生き生きしているキャラたちが良い。どうやったら美しく描けるか、その線一本を考えて描いているように見える所が多い。キャラに着せるファッションも良い。
何より、狩野男子、私にはセクシーに見えて好ましい。特に三作目の「幸福お届けします」の布地を通して目に飛び込む身体が艶かしい。媚びたコマはないのに、立ち姿が目に嬉しい。
「プリンセスは逃走中」ー映画「ローマの休日」のように、楽しい宮殿外の日々を送ったプリンセス。彼のヒロインへの接し方がストーリーを面白くさせてなかなか無い展開へ。自由を愛した彼の、その自由さをヒロインも間近で共に楽しんで、絶対そんな思い出、思い出になるだけならとても辛いかも、という感じ。追っ手の来る緊張もスパイス。彼がヒロインに対してしたことが大きい話。

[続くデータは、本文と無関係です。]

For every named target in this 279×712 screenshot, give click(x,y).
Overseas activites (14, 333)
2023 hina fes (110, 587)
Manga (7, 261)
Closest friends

「ウィークエンドロマンス」ープリンセスは逃走中のほうにもスリルがあるが、こちらは嘘がばれるのではと、読み手のこちらをハラハラさせながら、望み薄だった彼が結局ヒロインに、というプロセスを味わう。結構あるHQ記憶喪失物の中では、私の記憶には相当強く残る作品。やはり、彼の幸せをまず考えて、自分の気持ちに素直に従うのが大切、と、ほっとする。
「奇跡お届けします 」ーこれが一番話としては平凡。ヒロインの作為無きファーストネーム呼びに唖然としたけれど。あなエピソードはちょっとズルい。彼の自己抑制もカッコいい。子どもたち一番というのも素晴らしい。ヒロインの彼への思いだだ漏れ、ヒロインが彼を勝ち取ったんだな、という感じがわざとらしくないのに、でも食い込みの成果を感じさせるストーリー。
単品で読んだので、私はこのセットの形で読みたかったと思う。